The right thing for both the countries to do right now in order to de-escalate the situation, Bali says “rather than flaring up jingoism, both India and China must go back to the consensus reached in Wuhan and later in Mahaballipuram, reactivate all available confidence-building mechanisms and restore the status quo ante.”
In April 2018 at an informal Wuhan Summit, Indian Prime Minister Narendra Modi and China Xi Jinping issued a strategic guidance for their armies to “strengthen communication in order to build trust and mutual understanding and enhance predictability and effectiveness in the management of border affairs”.
India-China Boundary like Parallel Lines
Calling the traditional and customary boundary lines claimed by India and China as two parallel lines that will never converge, Bali explains that “if the Indian side asserts that the official Chinese maps of 1893, 1917 and 1919 showed the customary boundary exactly as depicted in official maps of India today, China will be quick to add that the Indian maps of 1938 published by the Survey of India and even 1951 edition of Nehru’s Discovery of India, which did not show the McMahon Line”.

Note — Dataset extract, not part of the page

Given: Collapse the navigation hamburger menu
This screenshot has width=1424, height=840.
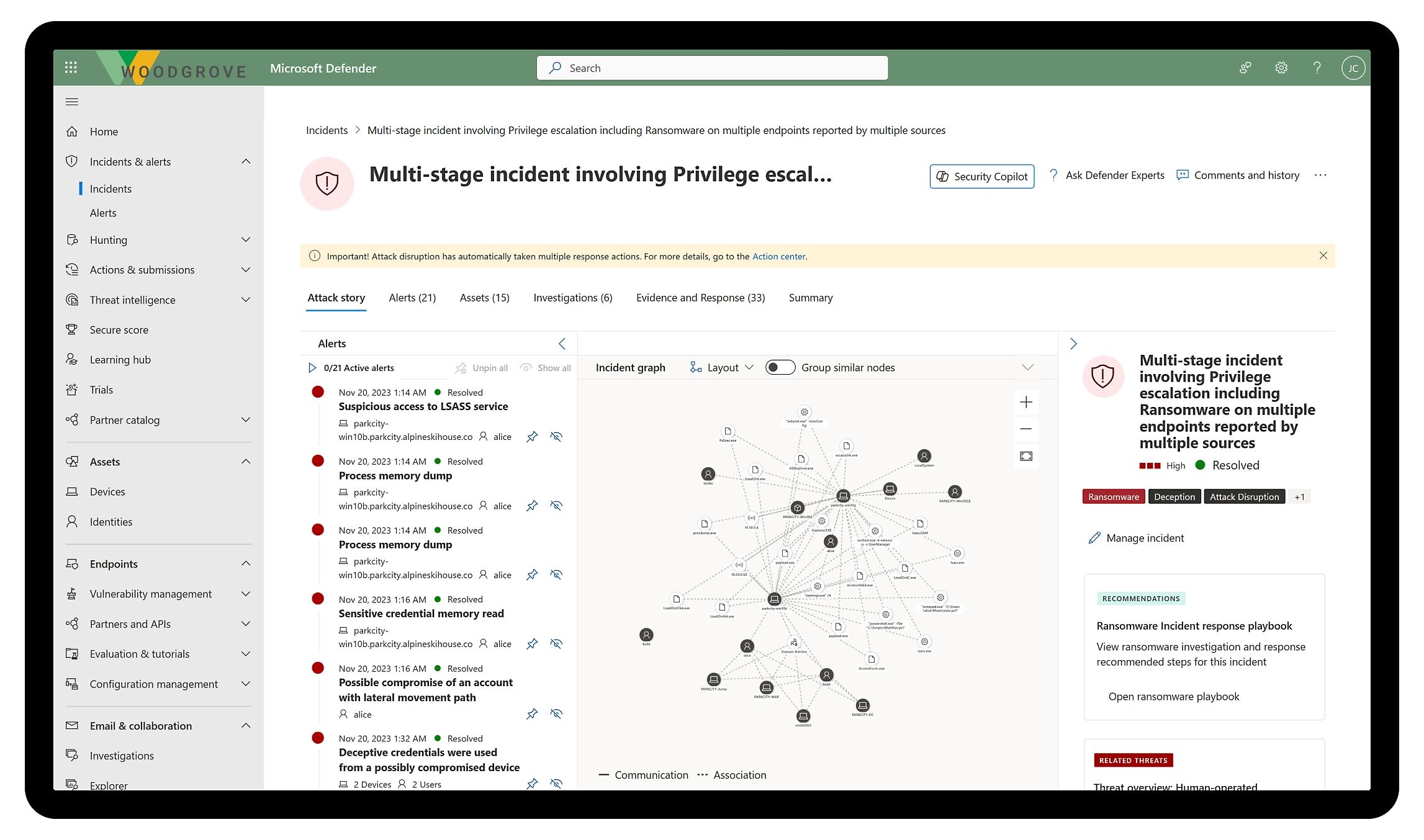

The McMohan line, which is the effective boundary between China and India and similar to the Line of Actual Control, was drawn between Colonial India, China and Tibet in 1914 at the Simla Convention. However, Beijing does not recognise it as it considers Tibet to be part of China.
Land Swap Deal
Bali dismisses the idea of LAC being the definite border between the two countries by saying a “big no” to it. The professor proposed that finding the solution on the basis of the “package deal” offered by first Premier of the People's Republic of China Zhou Enlai to India in 1960 would be an ideal proposition.
Explaining the "package deal", former Chinese Ambassador to India Cheng Ruisheng had said: "As per the Zhou’s proposal, in the Eastern sector, China would have agreed to accept the Himalayas as border between the Asian giants and hand over 90,000 square kilometers of disputed land to India, making a major compromise. In the Western sector the, proposal was India would have had to agree to Karakoram as a border between India and China, and compromise handing over 33,000 square kilometers of land to China".
Bali says ‘package deal’ remains the best possible solution to bury the hatchet and rebalance the India-China relationship geared towards the changing of power dynamics in the region as well as the world.
He further suggests conducting joint surveys and demarcating the entire border on the ground, which will be “the third step of the resolution as advocated by the Special Representatives of India and China”.
Question of Demilitarising the Borders
The usual confrontations between Indian and Chinese troops in the no man’s land in different sectors and the 73-day Doklam stand-off have indicated the utility of demilitarising the border in order to maintain peace and stability along with preventing such tensions.
While the professor has stated the importance of drawing a definite border to end the conflict between two countries, he believes that “demilitarisation at this stage will not help, as India believes that it won't be rooted in the concept of equal and mutual security.”
While China had built military infrastructure along the Line of Actual Control long ago, India has expedited the infrastructure works in the last 10-12 years.
“As the Chinese claim the line has been changing in the Western sector, there is no guarantee that the Chinese will not move in and alter the status quo again. Therefore, at this point in time, since China has the upper hand, she will perhaps not go for the resolution of the border issue; as has been done in the South China Sea, the same could be replicated along the LAC, i.e. reclaim the areas, place the military there and pass it on as fait accompli,” Bali said.